Particle Upsampling Sample
The Particle Upsampling sample uses a combination of rendering techniques to simulate a cloud of particles casting shadows on a model and a floor object. The particles are rendered into a lower-resolution offscreen surface, and then up-sampled to the screen to lower the cost of the high depth complexity.
Skinning Sample
This sample demonstrates how to render skinned meshes using both one or two bones in a vertex shader. Skinning allows organic shapes (such as humans) to deform nicely around joints as they bend. Without skinning, joints have a rigid appearance that is more similar to a mechanical joint like you would see in a robot.
Soft Shadows Sample
This sample shows two methods of simulating soft shadows with complex casters and receivers. The Percentage-Closer Soft Shadows method includes a convincing impression of the shadow edge (penumbra) sharpening as the shadow caster approaches contact with the shadow receiver.

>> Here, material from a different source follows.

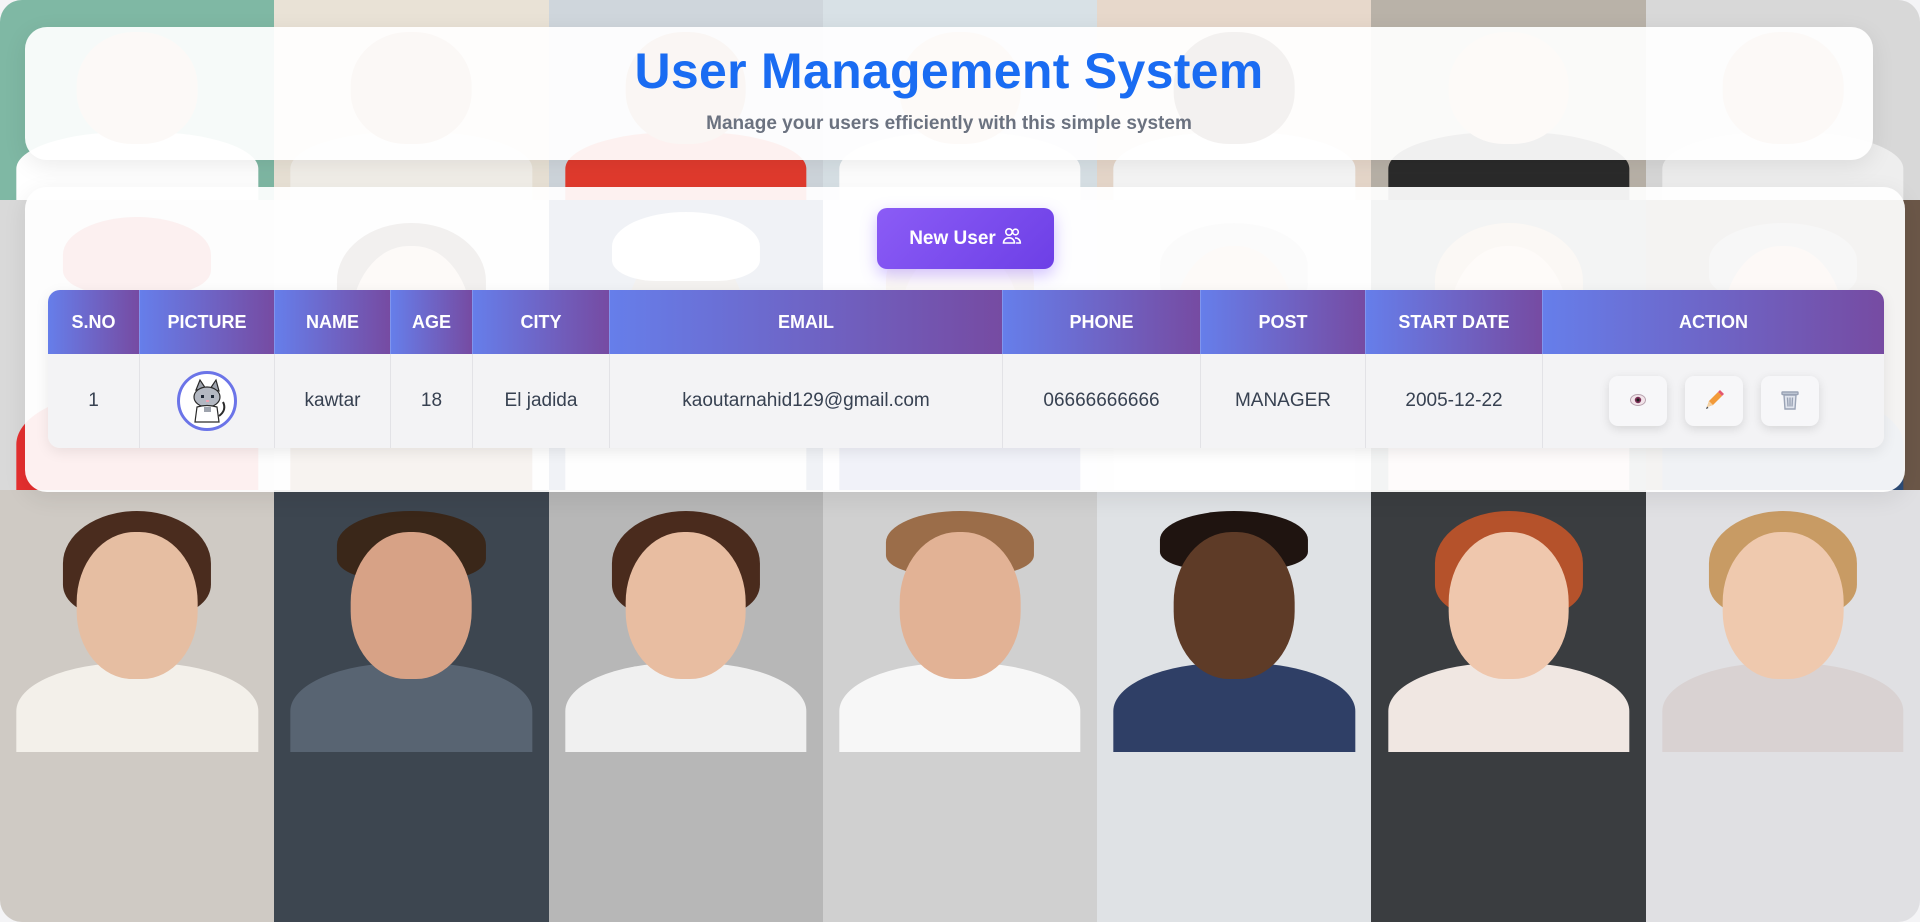 The image size is (1920, 922). I want to click on edit-button, so click(1714, 401).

Terrain Tessellation Sample
This sample shows how OpenGL hardware tessellation support can be used to implement a highly-efficient terrain engine that supports high geometric detail.
Texture Array Terrain Sample
This sample demonstrates how to use a Texture Array to render a terrain with visually-complex texturing at high performance. The texture array is similar to a 3D texture, allowing for multiple 'slices' or sub-textures bound to a single texture ID, but arrays are much higher performance due to disallowing trivial filtering across the slices. We get great terrain rendering performance by eliminating the need to perform multiple, blended passes over the geometry, and improved quality by avoiding boundary issues that would occur with 2D atlas texturing.
Threaded Rendering GL Sample
This sample demonstrates how to use threading to render efficiently in extended OpenGL.